Tout ce petit monde prolonge les échanges économiques très fructueux déjà dans l’avant-guerre (avec l’Allemagne des grands trusts sidérurgico-militaires Krupp, IG Farben qui ont besoin des mines françaises de fer, de charbon, de bauxite). Beaucoup de ces hauts fonctionnaires (dès 1941) savent que les USA gagneront la guerre mais cela n’en fait pas – comme on l’a écrit – des « vichysto-résistants ». Beaucoup restent en poste à Vichy. Certains (Darlan, Pucheu et même Couve de Murville) sentant le vent tourner vont essayer de se vendre aux Américains à Alger, Américains, qui, de leur côté, aiment beaucoup Vichy (et détestent De Gaulle). Les autres fonctionnaires, restés en poste à Vichy, tous au courant des statuts des juifs et de la chasse quotidienne aux Rouges, n’en pensent pas moins. Ils continuent de servir les nazis. Les deux à la fois : voilà ce qu’il faut comprendre.

Les écoliers de l’Allier recopient le cours de Morale quotidien…

Le populo, lui, ignore bien entendu ces tractations au sommet et le désir naissant des hautes sphères de changer juste de tuteur tout en défendant la politique de Darlan.

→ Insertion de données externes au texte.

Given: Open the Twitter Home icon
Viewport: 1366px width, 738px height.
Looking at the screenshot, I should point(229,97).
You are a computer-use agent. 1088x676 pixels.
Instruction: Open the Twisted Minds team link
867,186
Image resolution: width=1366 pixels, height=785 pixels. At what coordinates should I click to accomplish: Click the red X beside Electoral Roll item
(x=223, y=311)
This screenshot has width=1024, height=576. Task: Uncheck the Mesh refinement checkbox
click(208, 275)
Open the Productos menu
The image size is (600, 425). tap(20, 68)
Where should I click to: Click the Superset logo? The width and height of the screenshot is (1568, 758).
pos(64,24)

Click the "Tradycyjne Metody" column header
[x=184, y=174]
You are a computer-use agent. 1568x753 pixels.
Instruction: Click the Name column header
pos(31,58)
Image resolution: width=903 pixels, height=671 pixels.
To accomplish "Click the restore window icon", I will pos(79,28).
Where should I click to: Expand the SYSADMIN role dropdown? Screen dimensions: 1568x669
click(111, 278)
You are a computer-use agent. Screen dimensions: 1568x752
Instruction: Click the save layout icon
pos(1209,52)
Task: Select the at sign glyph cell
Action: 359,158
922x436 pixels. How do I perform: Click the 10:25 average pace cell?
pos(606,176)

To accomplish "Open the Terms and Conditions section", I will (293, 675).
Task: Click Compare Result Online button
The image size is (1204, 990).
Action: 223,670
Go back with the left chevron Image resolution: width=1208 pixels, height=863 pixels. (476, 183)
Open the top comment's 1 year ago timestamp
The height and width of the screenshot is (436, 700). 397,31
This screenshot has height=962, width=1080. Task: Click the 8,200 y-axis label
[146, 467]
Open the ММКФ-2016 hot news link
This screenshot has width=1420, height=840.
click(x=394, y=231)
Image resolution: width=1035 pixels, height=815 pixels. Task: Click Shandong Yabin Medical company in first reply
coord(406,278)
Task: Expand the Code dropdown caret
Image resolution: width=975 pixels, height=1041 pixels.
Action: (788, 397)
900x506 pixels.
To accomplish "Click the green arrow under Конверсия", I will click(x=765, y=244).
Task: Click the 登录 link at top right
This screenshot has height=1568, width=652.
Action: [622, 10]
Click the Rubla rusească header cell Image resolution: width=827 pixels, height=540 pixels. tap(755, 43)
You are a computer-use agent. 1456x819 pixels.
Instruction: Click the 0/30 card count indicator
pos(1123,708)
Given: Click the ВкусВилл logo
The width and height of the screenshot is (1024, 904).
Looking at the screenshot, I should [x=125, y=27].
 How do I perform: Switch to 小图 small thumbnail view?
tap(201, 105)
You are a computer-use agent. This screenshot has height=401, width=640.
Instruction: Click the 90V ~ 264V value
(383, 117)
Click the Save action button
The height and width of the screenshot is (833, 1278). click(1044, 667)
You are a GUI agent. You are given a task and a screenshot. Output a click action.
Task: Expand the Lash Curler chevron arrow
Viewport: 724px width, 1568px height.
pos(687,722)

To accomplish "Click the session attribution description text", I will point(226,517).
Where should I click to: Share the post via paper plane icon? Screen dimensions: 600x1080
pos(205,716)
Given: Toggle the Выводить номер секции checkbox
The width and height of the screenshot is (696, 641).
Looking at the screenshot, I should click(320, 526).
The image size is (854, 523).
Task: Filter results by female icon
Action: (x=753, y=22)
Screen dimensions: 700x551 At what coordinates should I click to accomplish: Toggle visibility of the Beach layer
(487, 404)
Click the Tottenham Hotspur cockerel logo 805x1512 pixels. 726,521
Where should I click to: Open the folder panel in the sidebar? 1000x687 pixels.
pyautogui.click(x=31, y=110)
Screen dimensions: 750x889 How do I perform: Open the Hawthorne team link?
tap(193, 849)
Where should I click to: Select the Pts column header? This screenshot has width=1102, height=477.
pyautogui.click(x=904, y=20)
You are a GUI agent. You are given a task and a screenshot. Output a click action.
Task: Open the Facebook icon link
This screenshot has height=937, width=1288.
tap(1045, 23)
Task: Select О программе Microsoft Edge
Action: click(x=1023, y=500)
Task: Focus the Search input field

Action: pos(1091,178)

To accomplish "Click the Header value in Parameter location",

Le populo affamé, pour une part pourchassé (juifs, communistes, francs-maçons), n’est au courant de rien si ce n’est qu’il écoute Radio-Vichy, qu’il lit le Moniteur et/ou les infâmes journaux parisiens. Les maquis tenus principalement par les FTP sont embryonnaires. Il faudra attendre 1942 (que je ne traite pas) et les mesures du STO pour voir leurs rangs grossir.